アップルも設備投資増やし垂直統合型へ

経営再建中のシャープが、台湾の鴻海(ホンハイ)精密工業の傘下に入ることが決まった。かつて世界を席巻した日本の大手電機メーカーが、外国資本の傘下に入る初めてのケースである。

シャープが経営危機に陥った原因については、「垂直統合型というビジネスモデルへのこだわり」と、それにともなう「液晶パネル生産設備、とりわけ堺工場への過剰投資」がよく指摘されるが、本当だろうか。

筆者は、そのような見方が的を射ているとは思わない。以下で検証していこう。

基幹部品(液晶パネル)の製造から最終商品(液晶テレビ)の組み立てまで、一貫して自社で行う垂直統合モデル。事業環境の変化が激しい時代にあっては、米アップルやファブレス半導体メーカーにみられるように、必要に応じて外部に生産委託する水平分業を戦略的に採り入れて、設備投資負担を軽減すべきだった――というのが、垂直統合モデルに対する典型的な批判である。

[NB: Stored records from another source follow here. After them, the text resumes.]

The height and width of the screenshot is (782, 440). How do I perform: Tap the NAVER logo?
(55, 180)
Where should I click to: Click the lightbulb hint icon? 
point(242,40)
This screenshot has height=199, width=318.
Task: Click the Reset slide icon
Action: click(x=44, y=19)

シャープ(写真左)の垂直統合型ビジネスモデルを罪悪視するのは危険だ。アップル(同右)もファブレスからシフトチェンジ。

しかし、垂直統合モデルはシャープが苦境に陥った根本原因ではないと筆者は考える。このビジネスモデルは、確かに投資負担は大きいものの、より多くの付加価値を取り込み、技術ノウハウのブラックボックス化を図るための定石戦略だからだ。

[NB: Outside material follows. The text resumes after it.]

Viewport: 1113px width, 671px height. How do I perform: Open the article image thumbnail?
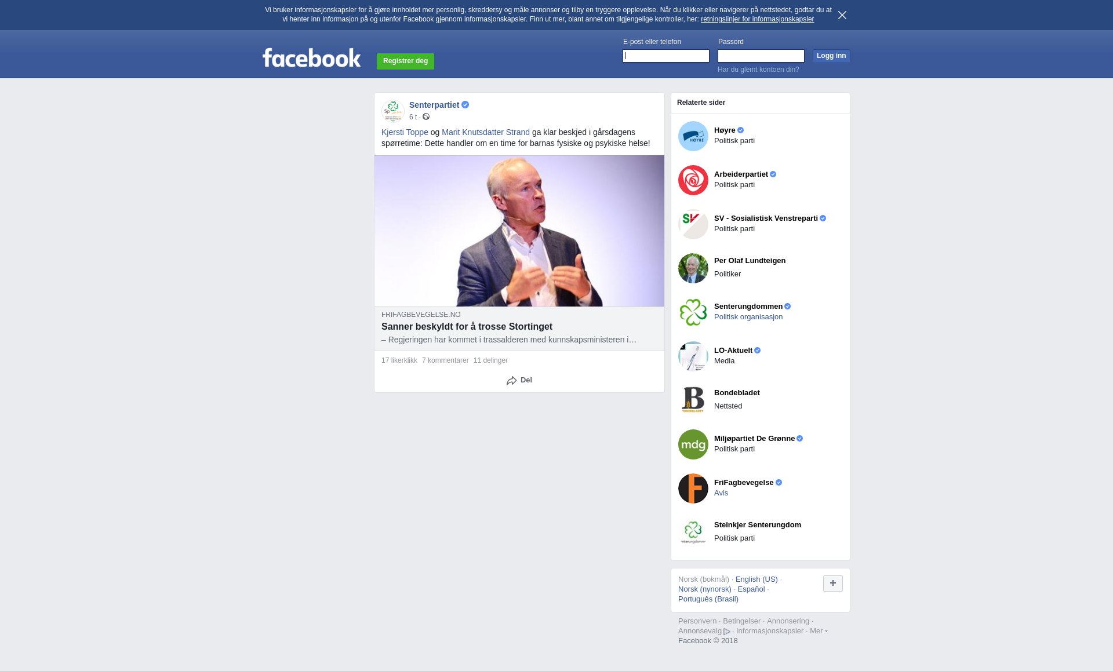[x=519, y=231]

実際、液晶テレビの世界最大手のサムスン電子と同2位のLGエレクトロニクスの韓国2社は、垂直統合モデルを採っており、過当競争から収益性は低下傾向だが、液晶パネルでも世界1、2位を争っている。

対照的に、生産設備を保有しないファブレスモデルの代表格とみられてきたアップルですら、2010年度以降、デバイスメーカーや製造委託先など有力な供給ソース側での設備投資資金を負担し、優れた基幹部品(キーデバイス)や精密加工技術をいち早く大量に確保する戦略に転換した。設備投資は年1兆円超に達し、もはやファブレスとはいえない。